NOT A REVIEW: Poland is at the center of my new world order. Considering making a proposal for artistic exchange between contemporary Polish dance and poetry. Let me know what other contemporary Polish poets I should read.
Loaned to me by a student who couldn't stop reading him. Zagajewski writes wonderful transcendent stuff. The reading of this collection was made even better by my student's marginalia. She writes,"yes! yes!" and then, "look this word up." Le Sigh.
Some of the best poems I've read in a while. Zagajewski has such an incredible range of style and the poems are packed with intellect and wonderful worldly imagery
Three stars for the whole collection but all the stars in the universe for this one:
TRY TO PRAISE THE MUTILATED WORLD
Try to praise the mutilated world. Remember June’s long days, and wild strawberries, drops of rose wine. The nettles that methodically overgrow the abandoned homesteads of exiles. You must praise the mutilated world.
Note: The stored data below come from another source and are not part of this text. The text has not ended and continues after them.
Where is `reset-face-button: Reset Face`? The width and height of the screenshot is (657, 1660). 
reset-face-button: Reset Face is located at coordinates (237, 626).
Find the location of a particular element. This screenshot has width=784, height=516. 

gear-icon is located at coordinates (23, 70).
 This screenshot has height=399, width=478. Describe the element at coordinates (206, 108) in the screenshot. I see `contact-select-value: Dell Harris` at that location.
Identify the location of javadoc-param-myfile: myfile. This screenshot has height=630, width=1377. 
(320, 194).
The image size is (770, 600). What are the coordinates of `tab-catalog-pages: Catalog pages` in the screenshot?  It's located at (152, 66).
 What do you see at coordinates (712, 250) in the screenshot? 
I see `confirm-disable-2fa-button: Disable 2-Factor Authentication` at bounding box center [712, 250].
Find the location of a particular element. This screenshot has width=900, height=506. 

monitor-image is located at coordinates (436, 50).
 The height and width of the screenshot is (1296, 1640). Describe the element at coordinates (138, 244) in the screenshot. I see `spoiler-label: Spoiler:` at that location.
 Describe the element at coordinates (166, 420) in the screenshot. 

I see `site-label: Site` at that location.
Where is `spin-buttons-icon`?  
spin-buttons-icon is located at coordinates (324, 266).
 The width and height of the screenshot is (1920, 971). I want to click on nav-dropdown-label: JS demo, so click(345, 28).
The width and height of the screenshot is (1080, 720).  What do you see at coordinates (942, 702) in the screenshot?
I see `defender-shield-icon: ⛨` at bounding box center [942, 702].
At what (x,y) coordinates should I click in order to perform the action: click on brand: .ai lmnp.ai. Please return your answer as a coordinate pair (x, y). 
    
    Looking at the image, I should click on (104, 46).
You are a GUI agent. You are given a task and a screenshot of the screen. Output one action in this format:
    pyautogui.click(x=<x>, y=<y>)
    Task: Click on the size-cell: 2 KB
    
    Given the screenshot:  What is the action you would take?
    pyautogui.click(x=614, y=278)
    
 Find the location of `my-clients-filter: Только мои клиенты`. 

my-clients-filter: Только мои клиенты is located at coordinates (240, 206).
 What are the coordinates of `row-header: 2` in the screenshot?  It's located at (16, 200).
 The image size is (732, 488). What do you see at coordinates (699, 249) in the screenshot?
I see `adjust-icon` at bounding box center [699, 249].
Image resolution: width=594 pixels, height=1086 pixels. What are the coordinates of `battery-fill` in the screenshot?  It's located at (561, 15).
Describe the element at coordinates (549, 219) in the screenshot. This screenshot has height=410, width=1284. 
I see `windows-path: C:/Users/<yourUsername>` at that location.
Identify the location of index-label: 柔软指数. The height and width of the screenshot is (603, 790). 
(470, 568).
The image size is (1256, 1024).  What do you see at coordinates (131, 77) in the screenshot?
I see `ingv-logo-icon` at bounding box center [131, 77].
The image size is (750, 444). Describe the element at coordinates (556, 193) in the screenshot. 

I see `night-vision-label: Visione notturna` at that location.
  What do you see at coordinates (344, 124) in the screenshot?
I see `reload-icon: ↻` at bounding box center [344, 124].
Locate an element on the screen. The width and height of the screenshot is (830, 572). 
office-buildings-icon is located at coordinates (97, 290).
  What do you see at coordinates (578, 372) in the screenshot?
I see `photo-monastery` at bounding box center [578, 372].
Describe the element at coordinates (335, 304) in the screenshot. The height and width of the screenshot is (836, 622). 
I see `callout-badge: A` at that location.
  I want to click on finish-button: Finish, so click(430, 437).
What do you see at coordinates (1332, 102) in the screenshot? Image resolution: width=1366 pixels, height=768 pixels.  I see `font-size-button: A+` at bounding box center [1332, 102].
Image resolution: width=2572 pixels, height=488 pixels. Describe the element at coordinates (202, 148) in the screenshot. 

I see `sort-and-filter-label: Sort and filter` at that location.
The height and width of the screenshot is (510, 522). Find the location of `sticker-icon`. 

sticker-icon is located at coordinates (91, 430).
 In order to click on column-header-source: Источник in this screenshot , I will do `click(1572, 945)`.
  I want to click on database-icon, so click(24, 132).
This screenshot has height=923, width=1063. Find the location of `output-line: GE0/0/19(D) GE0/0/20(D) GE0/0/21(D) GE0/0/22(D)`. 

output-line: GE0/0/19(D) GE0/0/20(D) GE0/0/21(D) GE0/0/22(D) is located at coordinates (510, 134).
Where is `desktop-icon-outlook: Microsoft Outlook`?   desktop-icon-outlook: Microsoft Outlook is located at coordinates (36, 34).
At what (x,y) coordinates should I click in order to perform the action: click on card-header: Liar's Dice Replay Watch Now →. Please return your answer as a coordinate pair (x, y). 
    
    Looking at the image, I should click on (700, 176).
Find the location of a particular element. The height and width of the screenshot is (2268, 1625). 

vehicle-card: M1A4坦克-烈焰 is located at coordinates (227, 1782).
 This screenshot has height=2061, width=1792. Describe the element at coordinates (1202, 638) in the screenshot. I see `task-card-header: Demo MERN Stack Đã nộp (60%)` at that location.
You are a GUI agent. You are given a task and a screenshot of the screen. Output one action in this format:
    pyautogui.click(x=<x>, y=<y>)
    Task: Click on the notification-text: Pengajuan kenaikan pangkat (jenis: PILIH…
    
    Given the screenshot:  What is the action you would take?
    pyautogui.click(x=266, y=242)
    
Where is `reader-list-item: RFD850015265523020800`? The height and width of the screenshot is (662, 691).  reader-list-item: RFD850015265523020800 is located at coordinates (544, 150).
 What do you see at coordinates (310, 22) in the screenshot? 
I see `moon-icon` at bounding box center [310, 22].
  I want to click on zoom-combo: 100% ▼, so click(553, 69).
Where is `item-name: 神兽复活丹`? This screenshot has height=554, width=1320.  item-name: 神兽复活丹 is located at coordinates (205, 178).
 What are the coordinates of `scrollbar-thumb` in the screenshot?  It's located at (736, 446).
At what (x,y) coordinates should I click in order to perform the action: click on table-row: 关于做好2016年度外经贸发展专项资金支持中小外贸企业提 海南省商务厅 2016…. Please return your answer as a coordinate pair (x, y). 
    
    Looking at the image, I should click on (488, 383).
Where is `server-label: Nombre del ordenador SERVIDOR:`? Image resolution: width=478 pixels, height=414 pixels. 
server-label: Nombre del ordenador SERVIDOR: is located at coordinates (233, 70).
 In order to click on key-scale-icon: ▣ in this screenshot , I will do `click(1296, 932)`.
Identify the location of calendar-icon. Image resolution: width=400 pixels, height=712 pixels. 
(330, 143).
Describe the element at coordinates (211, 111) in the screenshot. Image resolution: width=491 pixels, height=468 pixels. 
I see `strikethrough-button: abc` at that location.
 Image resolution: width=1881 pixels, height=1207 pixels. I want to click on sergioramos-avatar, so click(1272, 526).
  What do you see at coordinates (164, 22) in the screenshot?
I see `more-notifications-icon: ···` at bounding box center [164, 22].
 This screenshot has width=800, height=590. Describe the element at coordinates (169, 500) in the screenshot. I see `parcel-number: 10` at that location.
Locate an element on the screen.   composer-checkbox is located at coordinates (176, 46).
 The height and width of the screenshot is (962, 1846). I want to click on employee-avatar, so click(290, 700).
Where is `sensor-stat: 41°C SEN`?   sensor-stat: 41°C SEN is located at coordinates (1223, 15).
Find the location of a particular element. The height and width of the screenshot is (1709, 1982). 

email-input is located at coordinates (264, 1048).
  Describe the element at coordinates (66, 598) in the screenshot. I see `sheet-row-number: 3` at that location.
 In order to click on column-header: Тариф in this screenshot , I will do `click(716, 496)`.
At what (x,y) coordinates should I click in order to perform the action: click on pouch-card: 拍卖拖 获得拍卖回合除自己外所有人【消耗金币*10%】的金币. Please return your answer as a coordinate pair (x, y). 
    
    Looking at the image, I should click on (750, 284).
You watched the stylish yachts and ships; one of them had a long trip ahead of it, while salty oblivion awaited others. You’ve seen the refugees going nowhere, you’ve heard the executioners sing joyfully. You should praise the mutilated world. Remember the moments when we were together in a white room and the curtain fluttered. Return in thought to the concert where music flared. You gathered acorns in the park in autumn and leaves eddied over the earth’s scars. Praise the mutilated world and the gray feather a thrush lost, and the gentle light that strays and vanishes and returns.
A wonderful poet who writes about place most of all. And of intertwined in those places are memories of people he's known, the brutal history of Europe, cityscapes, water, nature and, of course, the passage of time into death. I like him a lot, his later poems probably more consistently. Well worth reading each poem over four years, slowly and one at a time.
Interesting play with language, leaps, turns, all of which were compelling to this reader. Some ekphrastic poems: "Dutch Painters," "Vermeer's Little Girl," "Degas: The Milliner's Shop," etc. I especially loved the inclusion of his new poems. The poem, "Try to Praise the Mutilated World" is stunning! I use this poem in each of my classes. Read this book!
Walk through the remembered streets and crisp midnights of one of the best poets of our time.
Favorites from this book
At Midnight Self Portrait Sunrise over Cassis R. Says Transformation Shell Degas Planetarium Airport in Amsterdam The Close of Summer Don't Allow the Lucid Moment to Dissolve
The joy of a collected poems is seeing the repeated images and ideas that recur over the years. Zagajewski was absolutely masterful at the quiet city at dusk, with both beauty and violence (always the state’s doing) on the horizon.
"God, give us a long winter and quiet music, and patient mouths, and a little pride—before our age ends. Give us astonishment and a flame, high, bright."